A treize heures quinze, Madame Vve RIOU, née COLVEZ, Marie, âgée de 56 ans, ménagère, demeurant au bourg de LOUARGAT, née au lieu dit le 10 décembre 1887, déclare :
"Cette nuit vers une heure, j'ai été réveillé par des bruits provenant de dehors. Au même moment j'ai entendu frapper à ma porte et deux militaires de l'Armée d'Occupation son entrés à mon domicile. Ils m'ont demandé où était TILLY, je leur ai dit que je ne le connaissais pas. Par contre, je connais très bien LAGADEC, Eugène, mais à aucun moment ces militaires m'ont demandé après lui.
J'ignorais que ces deux hommes s'étaient enfuis de leur domicile et ce n'est que ce matin, que j'ai appris cette nouvelle dans le bourg.
Je ne puis vous donner aucun renseignement vous permettant de découvrir le refuge actuel de LAGADEC, et TILLY."
Lecture faite persiste et signe.

Poursuivant notre enquête, nous sommes rendus au domicile de Madame LAGADEC, mère et belle-mère des fugitifs, au village de KERHOEN en SAINT-ELOI-LOUARGAT. Malgré toutes les recherches effectuées à son domicile et les dépendances nous n'avons pu découvrir aucune trace ni aucun indice nous permettant de les retrouver Nous avons également fouillé tous les champs environnants, mais nos investigations sont restées sans résultat.
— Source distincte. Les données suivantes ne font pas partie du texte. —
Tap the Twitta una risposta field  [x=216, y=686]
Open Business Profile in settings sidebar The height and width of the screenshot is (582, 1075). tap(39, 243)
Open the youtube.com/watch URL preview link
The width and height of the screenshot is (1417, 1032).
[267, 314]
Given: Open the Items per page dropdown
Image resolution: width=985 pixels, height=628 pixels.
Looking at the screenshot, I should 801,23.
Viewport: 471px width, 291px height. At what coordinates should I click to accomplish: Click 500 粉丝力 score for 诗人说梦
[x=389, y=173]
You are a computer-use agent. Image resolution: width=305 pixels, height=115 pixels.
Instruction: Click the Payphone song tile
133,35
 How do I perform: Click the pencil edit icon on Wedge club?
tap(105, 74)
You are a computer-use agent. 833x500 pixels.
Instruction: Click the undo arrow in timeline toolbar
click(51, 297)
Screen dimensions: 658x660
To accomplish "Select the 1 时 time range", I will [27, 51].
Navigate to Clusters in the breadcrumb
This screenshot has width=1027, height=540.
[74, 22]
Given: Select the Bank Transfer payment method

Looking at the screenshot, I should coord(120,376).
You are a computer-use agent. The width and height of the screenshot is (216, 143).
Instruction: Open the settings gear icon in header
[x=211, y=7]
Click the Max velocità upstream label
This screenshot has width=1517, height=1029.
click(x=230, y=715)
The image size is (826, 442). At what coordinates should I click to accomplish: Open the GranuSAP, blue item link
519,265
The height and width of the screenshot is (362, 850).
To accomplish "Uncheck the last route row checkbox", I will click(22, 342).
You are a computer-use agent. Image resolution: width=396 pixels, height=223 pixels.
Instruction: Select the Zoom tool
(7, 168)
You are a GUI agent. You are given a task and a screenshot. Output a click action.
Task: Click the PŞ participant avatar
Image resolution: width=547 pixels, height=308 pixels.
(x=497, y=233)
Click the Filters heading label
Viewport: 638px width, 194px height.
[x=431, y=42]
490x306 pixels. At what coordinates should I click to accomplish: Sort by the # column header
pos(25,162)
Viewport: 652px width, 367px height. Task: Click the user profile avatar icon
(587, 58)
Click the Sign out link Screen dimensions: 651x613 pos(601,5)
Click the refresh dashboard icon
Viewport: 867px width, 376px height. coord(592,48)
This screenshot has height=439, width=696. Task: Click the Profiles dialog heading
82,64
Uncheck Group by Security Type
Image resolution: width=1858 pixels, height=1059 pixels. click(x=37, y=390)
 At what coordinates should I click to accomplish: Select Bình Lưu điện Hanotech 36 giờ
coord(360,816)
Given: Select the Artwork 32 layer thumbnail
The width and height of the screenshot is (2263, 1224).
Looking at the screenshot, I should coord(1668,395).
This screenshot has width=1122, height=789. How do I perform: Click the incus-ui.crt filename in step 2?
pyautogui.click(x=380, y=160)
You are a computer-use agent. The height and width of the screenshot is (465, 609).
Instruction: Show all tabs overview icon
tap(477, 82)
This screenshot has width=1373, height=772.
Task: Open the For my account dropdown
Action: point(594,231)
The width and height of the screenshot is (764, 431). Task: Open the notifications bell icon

A treize heures qurante-cinq, Madame LAGADEC, née LE GUERN, âgée de 55 ans, demeurant au village de "KERHOEN" en SAINT-ELOI-LOUARGAT, déclare :
"J'ai été très surprise ce matin, en apprenant que mon gendre TILLY, Armand et mon fils LAGADEC, Eugène, s'étaient enfuis de leur domicile au bourg de LOURGAT, la nuit dernière vers une heure trente.
Les militaires de l'Armée d'Occupation se sont présentés chez moi et m'ont demandé si je n'avais pas vu mon gendre et mon fils. Comme je n'ai pas vu ces derniers depuis très longtemps, je leur ai répondu par la négative. Je ne peux vous dire où sont cachés mes enfants."
Lecture faite persiste et signe.

A quatorze heures, Mademoiselle LAGADEC, Denise, couturière âgée de 18 ans, demeurant à KERHOEN en St-ELOI-LOUARGAT, née à PLUZUNET le 12 février 1926, déclare :
"J'ai été très surprise en apprenant que mon beau-frère et mon frère, s'étaient enfuis de la maison, la nuit dernière. Je me demande pour quelle raison, ils ont quitté leur domicile à la vue des militaires de l'Armée d'Occupation. Je n'ai jamais su qu'ils étaient recherchés par une autorité quelconque. Je ne puis vous dire où ils auraient pu se cacher, ne leur connaissant aucun ami en dehors de LOUARGAT."
Lecture faite persiste et signe.

ETAT-des-LIEUX : La maison d'habitation des époux TILLY, est sise au bourg de LOUARGAT, en bordure de la route départementale N°31, conduisant de LOUARGAT à St-ELOI. La maison est composée d'une unique pièce au rez-de-chaussée et au premier étage de trois pièces, dont deux occupées par les époux TILLY et une autre par LAGADEC Eugène. Sur le palier au premier étage, nous remarquons une lucarne mesurant 40 centimètres de large sur 30 centimètres de haut. Les deux fugitifs ont passé par cette lucarne donnant sur une cour appartenant à Monsieur GUEGAN, commerçant, demeurant au bourg de LOUARGAT Cette ouverture se trouve à trois mètres du sol et nous remarquons que le sol est légèrement piétiné à l'endroit où ces deux hommes sont tombés. Aucune autre trace se trouvant aux abords de cette cour, nous n'avons pu suivre la piste des fugitifs.

En foi de quoi, nous avons dressé le procès-verbal en quatre expéditions, destinées à Monsieur le Procureur de la République à GUINGAMP, la deuxième à Monsieur le Préfet des Côtes-du-Nord à SAINT-BRIEUC, la troisième au Chef de l'Aussenkommando à SAINT-BRIEUC, la quatrième aux archives.